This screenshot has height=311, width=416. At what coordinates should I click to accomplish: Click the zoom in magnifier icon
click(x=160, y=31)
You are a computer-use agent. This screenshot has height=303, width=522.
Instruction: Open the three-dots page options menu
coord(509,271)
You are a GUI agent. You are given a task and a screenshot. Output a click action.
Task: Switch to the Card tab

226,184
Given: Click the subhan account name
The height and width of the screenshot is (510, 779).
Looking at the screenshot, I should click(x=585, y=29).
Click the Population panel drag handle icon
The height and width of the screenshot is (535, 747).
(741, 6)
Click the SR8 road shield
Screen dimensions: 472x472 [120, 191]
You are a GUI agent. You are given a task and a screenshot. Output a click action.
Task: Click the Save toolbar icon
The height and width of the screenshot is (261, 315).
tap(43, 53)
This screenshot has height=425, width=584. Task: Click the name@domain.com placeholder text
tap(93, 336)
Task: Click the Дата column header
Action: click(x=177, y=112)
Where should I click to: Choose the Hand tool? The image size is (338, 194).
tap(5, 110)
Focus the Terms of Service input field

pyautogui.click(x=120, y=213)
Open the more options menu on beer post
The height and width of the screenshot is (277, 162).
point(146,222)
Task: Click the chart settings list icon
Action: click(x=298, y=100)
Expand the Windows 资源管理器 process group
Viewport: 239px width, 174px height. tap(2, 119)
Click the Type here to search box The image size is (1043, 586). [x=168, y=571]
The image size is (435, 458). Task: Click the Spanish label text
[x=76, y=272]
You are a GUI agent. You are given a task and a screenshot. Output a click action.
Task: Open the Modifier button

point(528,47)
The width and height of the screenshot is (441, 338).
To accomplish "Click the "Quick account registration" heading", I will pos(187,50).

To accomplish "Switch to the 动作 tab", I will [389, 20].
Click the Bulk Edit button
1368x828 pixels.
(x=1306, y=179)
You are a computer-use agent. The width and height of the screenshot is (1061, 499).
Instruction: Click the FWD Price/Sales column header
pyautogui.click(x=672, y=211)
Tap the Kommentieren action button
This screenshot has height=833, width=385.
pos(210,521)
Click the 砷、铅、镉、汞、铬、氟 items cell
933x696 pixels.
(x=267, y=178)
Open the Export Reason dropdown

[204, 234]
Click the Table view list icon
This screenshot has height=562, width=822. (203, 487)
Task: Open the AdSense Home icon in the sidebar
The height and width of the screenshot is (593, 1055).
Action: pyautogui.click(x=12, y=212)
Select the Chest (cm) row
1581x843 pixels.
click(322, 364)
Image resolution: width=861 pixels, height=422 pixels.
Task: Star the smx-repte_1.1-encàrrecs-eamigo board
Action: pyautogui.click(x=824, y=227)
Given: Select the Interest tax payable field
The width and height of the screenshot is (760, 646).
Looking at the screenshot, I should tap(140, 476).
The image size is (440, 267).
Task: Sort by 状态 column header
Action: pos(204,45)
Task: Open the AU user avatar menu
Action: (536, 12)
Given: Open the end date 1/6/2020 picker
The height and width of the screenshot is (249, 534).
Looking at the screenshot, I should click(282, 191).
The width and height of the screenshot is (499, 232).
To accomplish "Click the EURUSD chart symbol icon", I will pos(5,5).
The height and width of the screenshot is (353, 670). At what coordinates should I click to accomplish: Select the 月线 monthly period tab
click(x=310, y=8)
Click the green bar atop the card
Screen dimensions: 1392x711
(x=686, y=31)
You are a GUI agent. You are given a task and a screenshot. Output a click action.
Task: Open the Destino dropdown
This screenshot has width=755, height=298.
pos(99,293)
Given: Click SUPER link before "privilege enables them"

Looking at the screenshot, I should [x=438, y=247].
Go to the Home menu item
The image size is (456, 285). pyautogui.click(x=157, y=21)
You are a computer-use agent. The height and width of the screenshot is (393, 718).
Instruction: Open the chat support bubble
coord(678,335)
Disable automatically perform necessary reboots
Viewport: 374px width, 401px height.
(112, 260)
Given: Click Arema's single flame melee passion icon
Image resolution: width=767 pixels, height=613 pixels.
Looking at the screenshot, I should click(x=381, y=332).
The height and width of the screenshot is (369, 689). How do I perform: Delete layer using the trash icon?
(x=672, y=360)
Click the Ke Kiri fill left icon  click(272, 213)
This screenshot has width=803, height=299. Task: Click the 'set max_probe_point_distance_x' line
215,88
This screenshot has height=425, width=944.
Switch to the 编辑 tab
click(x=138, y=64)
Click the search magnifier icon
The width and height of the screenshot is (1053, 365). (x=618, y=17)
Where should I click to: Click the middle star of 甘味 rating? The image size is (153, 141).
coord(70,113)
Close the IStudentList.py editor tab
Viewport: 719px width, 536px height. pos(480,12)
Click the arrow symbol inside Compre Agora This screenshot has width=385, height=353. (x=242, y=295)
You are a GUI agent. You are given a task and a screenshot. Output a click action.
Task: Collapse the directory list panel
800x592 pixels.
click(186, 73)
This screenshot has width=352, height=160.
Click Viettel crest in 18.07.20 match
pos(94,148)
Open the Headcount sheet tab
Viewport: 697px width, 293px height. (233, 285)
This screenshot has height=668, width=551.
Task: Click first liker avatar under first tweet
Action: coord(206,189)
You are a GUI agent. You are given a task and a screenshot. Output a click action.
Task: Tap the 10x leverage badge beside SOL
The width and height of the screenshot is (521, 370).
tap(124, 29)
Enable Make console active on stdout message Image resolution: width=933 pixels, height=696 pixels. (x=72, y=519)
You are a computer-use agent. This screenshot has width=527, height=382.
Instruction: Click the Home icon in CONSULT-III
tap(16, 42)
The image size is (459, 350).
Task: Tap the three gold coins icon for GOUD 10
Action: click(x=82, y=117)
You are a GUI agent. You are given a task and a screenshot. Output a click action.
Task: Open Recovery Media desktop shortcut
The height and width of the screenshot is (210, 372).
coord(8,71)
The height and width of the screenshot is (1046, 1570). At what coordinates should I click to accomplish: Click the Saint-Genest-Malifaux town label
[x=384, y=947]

TASK REQUIREMENTS:
Write out the whole listing verbatim.

TASK OUTPUT:
This screenshot has height=311, width=416. At what coordinates should I click to accomplish: Click the zoom in magnifier icon
click(x=160, y=31)
You are a computer-use agent. This screenshot has height=303, width=522.
Instruction: Open the three-dots page options menu
coord(509,271)
You are a GUI agent. You are given a task and a screenshot. Output a click action.
Task: Switch to the Card tab

226,184
Given: Click the subhan account name
The height and width of the screenshot is (510, 779).
Looking at the screenshot, I should click(x=585, y=29).
Click the Population panel drag handle icon
The height and width of the screenshot is (535, 747).
(741, 6)
Click the SR8 road shield
Screen dimensions: 472x472 [120, 191]
You are a GUI agent. You are given a task and a screenshot. Output a click action.
Task: Click the Save toolbar icon
The height and width of the screenshot is (261, 315).
tap(43, 53)
This screenshot has height=425, width=584. Task: Click the name@domain.com placeholder text
tap(93, 336)
Task: Click the Дата column header
Action: click(x=177, y=112)
Where should I click to: Choose the Hand tool? The image size is (338, 194).
tap(5, 110)
Focus the Terms of Service input field

pyautogui.click(x=120, y=213)
Open the more options menu on beer post
The height and width of the screenshot is (277, 162).
point(146,222)
Task: Click the chart settings list icon
Action: click(x=298, y=100)
Expand the Windows 资源管理器 process group
Viewport: 239px width, 174px height. tap(2, 119)
Click the Type here to search box The image size is (1043, 586). [x=168, y=571]
The image size is (435, 458). Task: Click the Spanish label text
[x=76, y=272]
You are a GUI agent. You are given a task and a screenshot. Output a click action.
Task: Open the Modifier button

point(528,47)
The width and height of the screenshot is (441, 338).
To accomplish "Click the "Quick account registration" heading", I will pos(187,50).

To accomplish "Switch to the 动作 tab", I will [389, 20].
Click the Bulk Edit button
1368x828 pixels.
(x=1306, y=179)
You are a computer-use agent. The width and height of the screenshot is (1061, 499).
Instruction: Click the FWD Price/Sales column header
pyautogui.click(x=672, y=211)
Tap the Kommentieren action button
This screenshot has height=833, width=385.
pos(210,521)
Click the 砷、铅、镉、汞、铬、氟 items cell
933x696 pixels.
(x=267, y=178)
Open the Export Reason dropdown

[204, 234]
Click the Table view list icon
This screenshot has height=562, width=822. (203, 487)
Task: Open the AdSense Home icon in the sidebar
The height and width of the screenshot is (593, 1055).
Action: pyautogui.click(x=12, y=212)
Select the Chest (cm) row
1581x843 pixels.
click(322, 364)
Image resolution: width=861 pixels, height=422 pixels.
Task: Star the smx-repte_1.1-encàrrecs-eamigo board
Action: pyautogui.click(x=824, y=227)
Given: Select the Interest tax payable field
The width and height of the screenshot is (760, 646).
Looking at the screenshot, I should tap(140, 476).
The image size is (440, 267).
Task: Sort by 状态 column header
Action: pos(204,45)
Task: Open the AU user avatar menu
Action: (536, 12)
Given: Open the end date 1/6/2020 picker
The height and width of the screenshot is (249, 534).
Looking at the screenshot, I should click(282, 191).
The width and height of the screenshot is (499, 232).
To accomplish "Click the EURUSD chart symbol icon", I will pos(5,5).
The height and width of the screenshot is (353, 670). At what coordinates should I click to accomplish: Select the 月线 monthly period tab
click(x=310, y=8)
Click the green bar atop the card
Screen dimensions: 1392x711
(x=686, y=31)
You are a GUI agent. You are given a task and a screenshot. Output a click action.
Task: Open the Destino dropdown
This screenshot has width=755, height=298.
pos(99,293)
Given: Click SUPER link before "privilege enables them"

Looking at the screenshot, I should [x=438, y=247].
Go to the Home menu item
The image size is (456, 285). pyautogui.click(x=157, y=21)
You are a computer-use agent. The height and width of the screenshot is (393, 718).
Instruction: Open the chat support bubble
coord(678,335)
Disable automatically perform necessary reboots
Viewport: 374px width, 401px height.
(112, 260)
Given: Click Arema's single flame melee passion icon
Image resolution: width=767 pixels, height=613 pixels.
Looking at the screenshot, I should click(x=381, y=332).
The height and width of the screenshot is (369, 689). How do I perform: Delete layer using the trash icon?
(x=672, y=360)
Click the Ke Kiri fill left icon  click(272, 213)
This screenshot has width=803, height=299. Task: Click the 'set max_probe_point_distance_x' line
215,88
This screenshot has height=425, width=944.
Switch to the 编辑 tab
click(x=138, y=64)
Click the search magnifier icon
The width and height of the screenshot is (1053, 365). (x=618, y=17)
Where should I click to: Click the middle star of 甘味 rating? The image size is (153, 141).
coord(70,113)
Close the IStudentList.py editor tab
Viewport: 719px width, 536px height. pos(480,12)
Click the arrow symbol inside Compre Agora This screenshot has width=385, height=353. (x=242, y=295)
You are a GUI agent. You are given a task and a screenshot. Output a click action.
Task: Collapse the directory list panel
800x592 pixels.
click(186, 73)
This screenshot has width=352, height=160.
Click Viettel crest in 18.07.20 match
pos(94,148)
Open the Headcount sheet tab
Viewport: 697px width, 293px height. (233, 285)
This screenshot has height=668, width=551.
Task: Click first liker avatar under first tweet
Action: coord(206,189)
You are a GUI agent. You are given a task and a screenshot. Output a click action.
Task: Tap the 10x leverage badge beside SOL
The width and height of the screenshot is (521, 370).
tap(124, 29)
Enable Make console active on stdout message Image resolution: width=933 pixels, height=696 pixels. (x=72, y=519)
You are a computer-use agent. This screenshot has width=527, height=382.
Instruction: Click the Home icon in CONSULT-III
tap(16, 42)
The image size is (459, 350).
Task: Tap the three gold coins icon for GOUD 10
Action: click(x=82, y=117)
You are a GUI agent. You are given a task and a screenshot. Output a click action.
Task: Open Recovery Media desktop shortcut
The height and width of the screenshot is (210, 372).
coord(8,71)
The height and width of the screenshot is (1046, 1570). At what coordinates should I click to accomplish: Click the Saint-Genest-Malifaux town label
[x=384, y=947]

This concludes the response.